Tuesday, July 2, 2013
C.A. Orders DNA Testing in Challenge to Robbery Conviction
By a MetNews Staff Writer
An Orange Superior Court judge abused his discretion when he denied a motion for post-conviction DNA testing, brought by a man serving 34 years to life in prison for robbery, the Fourth District Court of Appeal ruled yesterday.
Justice Raymond Ikola, writing for Div. Three, said Michael Jointer, convicted in 1998, should get the DNA test in order to determine whether fingerprints found on a water bottle at the scene are actually his. The testing is appropriate, the justice explained, because the bottle is the only physical evidence connecting Jointer to the crime, and a favorable result would cast doubt on the testimony of two eyewitnesses who identified Jointer at his trial.
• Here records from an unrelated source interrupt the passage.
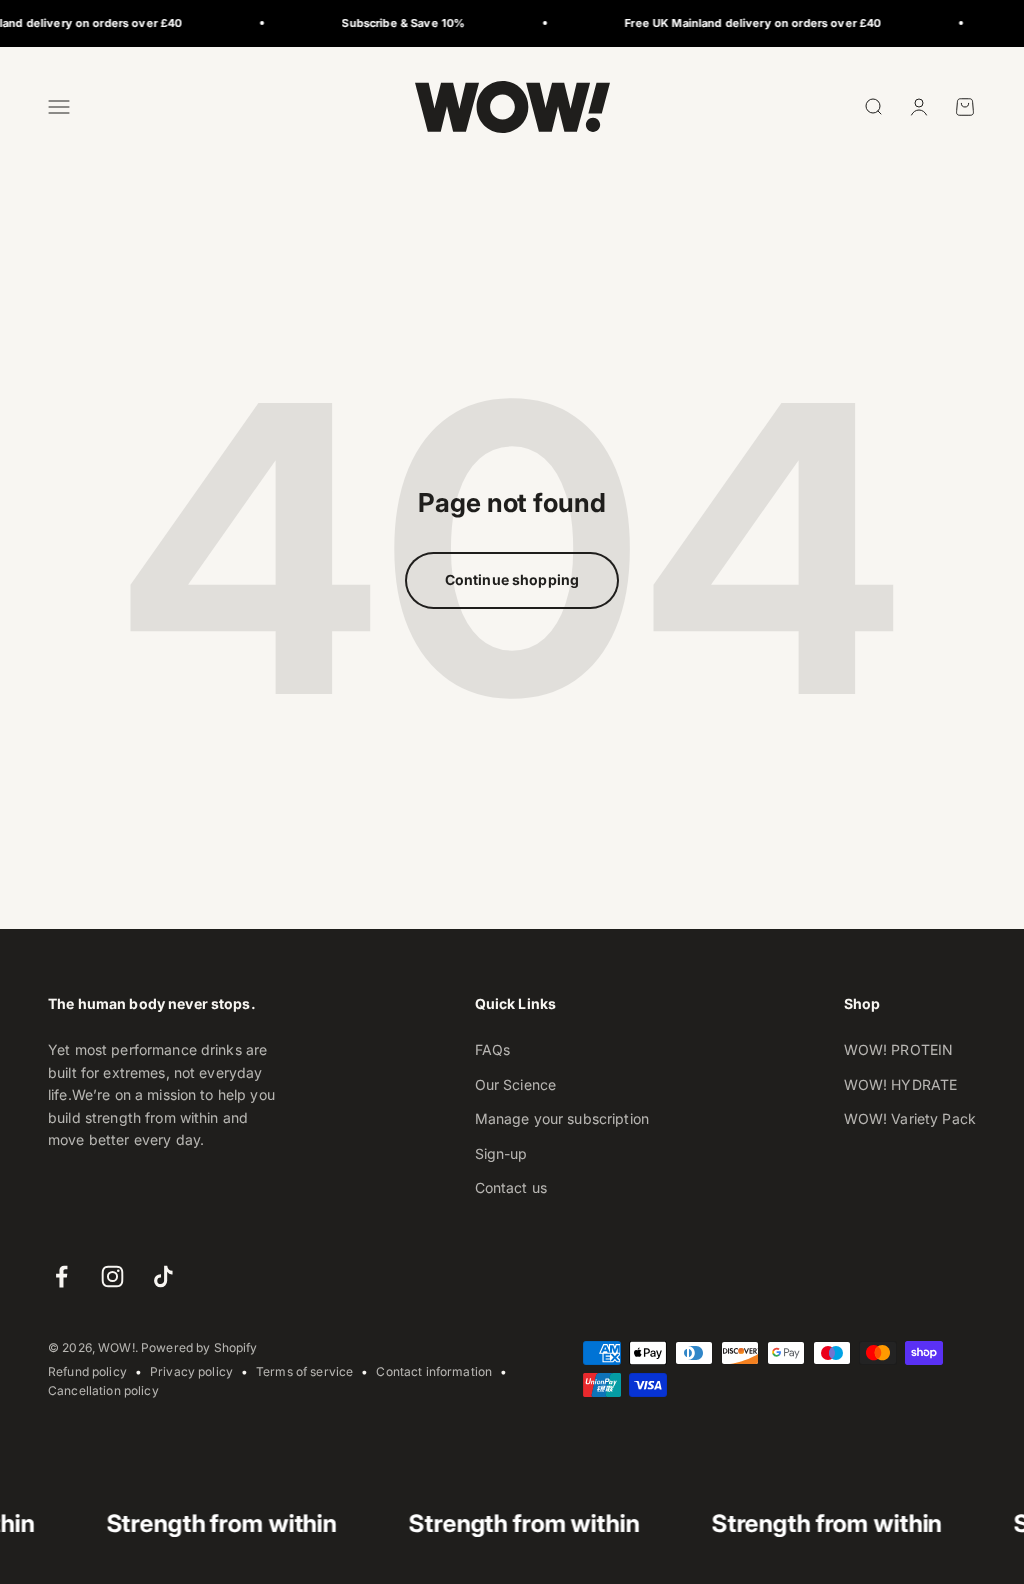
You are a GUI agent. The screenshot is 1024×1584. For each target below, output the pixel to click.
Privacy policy (191, 1371)
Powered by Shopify (199, 1347)
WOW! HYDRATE (901, 1084)
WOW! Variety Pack (910, 1118)
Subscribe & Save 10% (378, 23)
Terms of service (304, 1371)
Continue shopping (512, 579)
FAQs (493, 1049)
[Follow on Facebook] (61, 1276)
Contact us (511, 1187)
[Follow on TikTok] (163, 1276)
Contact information (434, 1371)
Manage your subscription (562, 1118)
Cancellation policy (103, 1390)
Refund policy (87, 1371)
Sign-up (501, 1153)
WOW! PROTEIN (899, 1049)
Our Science (516, 1084)
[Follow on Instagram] (112, 1276)
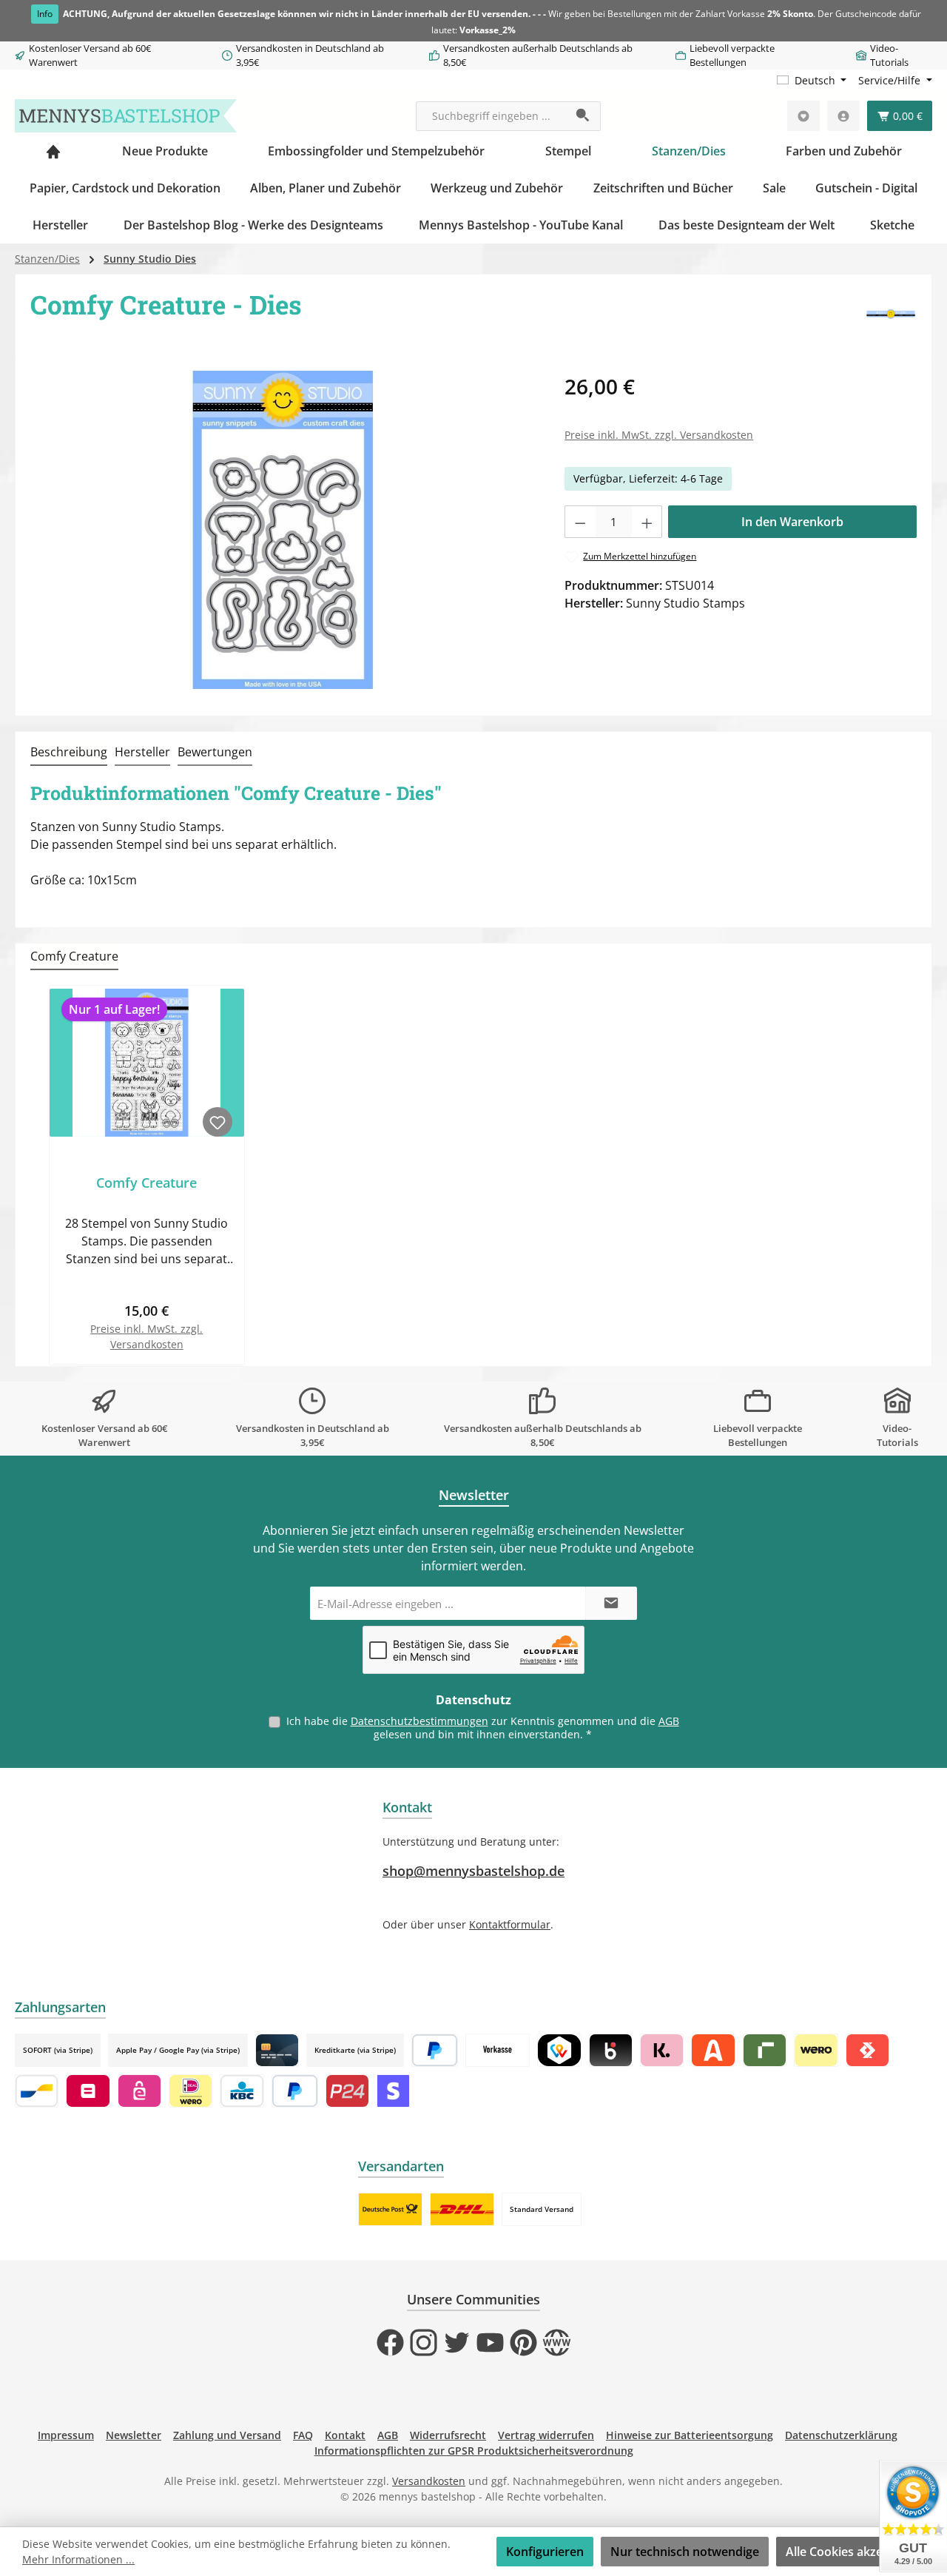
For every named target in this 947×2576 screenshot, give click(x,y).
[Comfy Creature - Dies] (283, 530)
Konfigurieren (545, 2551)
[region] (283, 530)
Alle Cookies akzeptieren (854, 2551)
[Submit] (611, 1603)
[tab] (68, 752)
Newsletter (133, 2435)
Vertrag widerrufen (546, 2435)
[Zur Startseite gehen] (126, 115)
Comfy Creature (146, 1182)
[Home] (53, 150)
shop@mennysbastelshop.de (473, 1871)
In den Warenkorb (792, 522)
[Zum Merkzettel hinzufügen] (217, 1122)
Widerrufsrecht (448, 2435)
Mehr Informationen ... (78, 2559)
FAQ (303, 2435)
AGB (668, 1721)
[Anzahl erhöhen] (647, 521)
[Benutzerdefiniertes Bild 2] (462, 2209)
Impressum (66, 2435)
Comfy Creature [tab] (74, 956)
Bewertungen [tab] (215, 752)
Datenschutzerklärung (841, 2435)
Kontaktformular (509, 1924)
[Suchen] (583, 116)
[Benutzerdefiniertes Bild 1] (390, 2209)
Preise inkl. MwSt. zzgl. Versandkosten (659, 435)
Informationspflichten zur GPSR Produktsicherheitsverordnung (473, 2451)
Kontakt (345, 2435)
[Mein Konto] (843, 116)
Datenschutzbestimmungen (419, 1721)
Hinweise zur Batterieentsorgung (689, 2435)
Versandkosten (428, 2481)
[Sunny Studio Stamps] (891, 315)
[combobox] (491, 116)
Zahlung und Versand (227, 2435)
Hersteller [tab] (142, 752)
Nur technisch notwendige (684, 2551)
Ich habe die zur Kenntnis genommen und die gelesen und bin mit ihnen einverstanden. (482, 1727)
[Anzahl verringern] (580, 521)
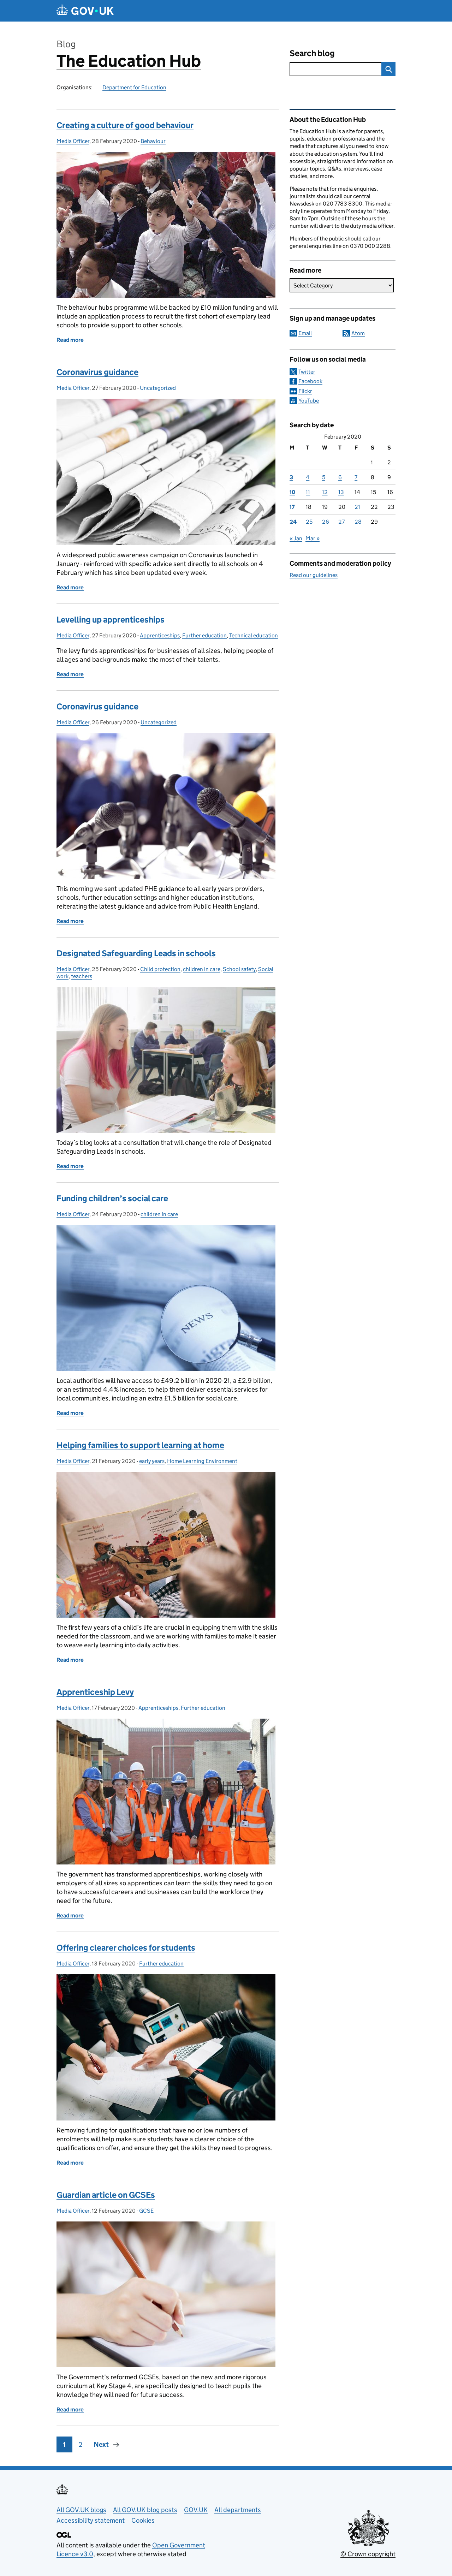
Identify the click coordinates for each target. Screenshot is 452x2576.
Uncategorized (158, 388)
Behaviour (153, 141)
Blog (66, 44)
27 (341, 521)
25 (309, 521)
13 (341, 492)
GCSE (146, 2210)
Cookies (143, 2520)
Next (101, 2444)
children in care (201, 969)
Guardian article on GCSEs (105, 2195)
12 (325, 492)
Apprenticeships (160, 635)
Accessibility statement (90, 2520)
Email (305, 333)
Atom (358, 333)
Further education (204, 635)
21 (357, 507)
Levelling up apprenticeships (110, 619)
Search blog (312, 53)
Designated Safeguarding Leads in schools (136, 953)
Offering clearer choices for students (125, 1948)
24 (293, 521)
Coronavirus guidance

Jointer was convicted of a 1997 grocery store robbery. Analysis of fingerprints lifted from a water bottle—which the robber had purchased and drank from before walking over to the customer service desk, revealing a handgun, and telling an employee to fill the bag with money—showed that four prints belonged to the defendant.
Of three employees who viewed a photo array that included the defendant’s, one of them identified the defendant, another picked out someone else but said the defendant “looks similar,” and the third could not make an identification. The first two witnesses identified the defendant in court.
Last year, the defendant moved for DNA testing of the water bottle under Penal Code Sec. 1405. The law sets forth requirements to obtain a court order for such testing, including that identity of the perpetrator “was, or should have been, a significant issue in the case”; that there be a “prima facie showing that the evidence sought to be tested is material to the issue of the convicted person’s identity as the perpetrator”; and that “[t]he requested DNA testing results would raise a reasonable probability that, in light of all the evidence, the convicted person’s verdict or sentence would have been more favorable if the results of DNA testing had been available at the time of conviction.”
Judge Craig E. Robison denied the motion on the ground that there was sufficient independent evidence to sustain the conviction.
Ikola, however, noted that “the question is whether there is a reasonable probability of a more favorable verdict assuming the DNA test came back favorable to defendant,” not whether a favorable test result would establish the defendant’s innocence.
The justice distinguished Richardson v. Superior Court (2008) 43 Cal.4th 1040, where the court upheld a denial of a motion to test a hair sample, saying the impact of a favorable test result would have been minimal, because the question of whether the hair belonged to the defendant was fiercely contested at trial, and the defendant would likely have been convicted even if the hair wasn’t his because the evidence “may well have had little significance in the jury’s determination of guilt or sentence.”
“We cannot say the same of the water bottle in this case. Both parties recognized the central importance of the finger prints on the water bottle. And given the prosecution’s inability to prove when the fingerprints were put on the bottle, it is reasonably probable a favorable DNA test would undermine the prosecution’s most important piece of evidence. There were no confessions, as in Richardson. Instead, the remaining evidence was fallible eyewitness identifications and relatively weak circumstantial evidence. Taken together, there is a reasonable probability a favorable DNA test for defendant would impact the outcome.”
The case is Jointer v. Superior Court (People), 13 S.O.S. 3367.